### Task brief
Although the material holds pictures, none belong in the copy; transcribe exactly, and only, the lines from the one with "Task: Click the" through the end.

### Dataset content
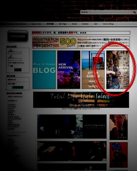The image size is (137, 171).
Task: Choose lady's under STYLE SAMPLE
Action: (93, 86)
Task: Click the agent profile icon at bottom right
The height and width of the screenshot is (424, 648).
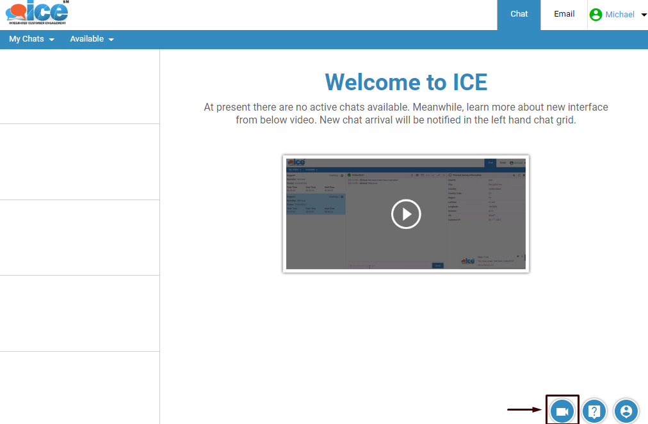Action: [626, 411]
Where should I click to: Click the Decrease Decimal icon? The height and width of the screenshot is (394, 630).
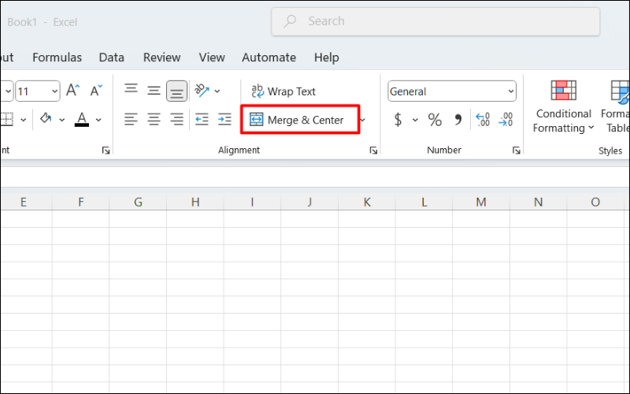click(506, 120)
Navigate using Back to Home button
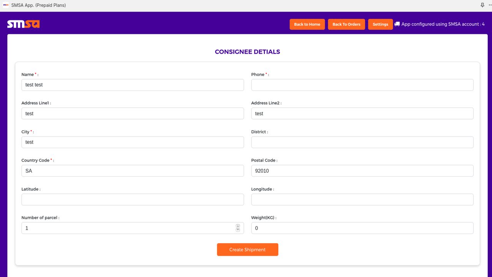 307,24
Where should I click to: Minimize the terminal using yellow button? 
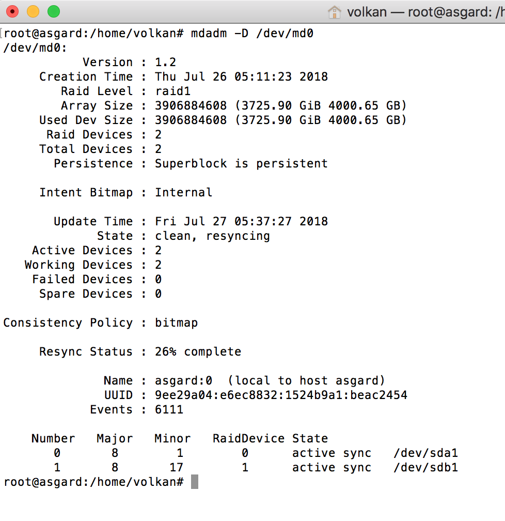33,11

### Output for this task
Task: Click the agent profile icon at bottom right
The height and width of the screenshot is (424, 648).
Action: [626, 411]
Where should I click to: Click the Decrease Decimal icon? The height and width of the screenshot is (394, 630).
click(506, 120)
Navigate using Back to Home button
 307,24
Where should I click to: Minimize the terminal using yellow button? 
33,11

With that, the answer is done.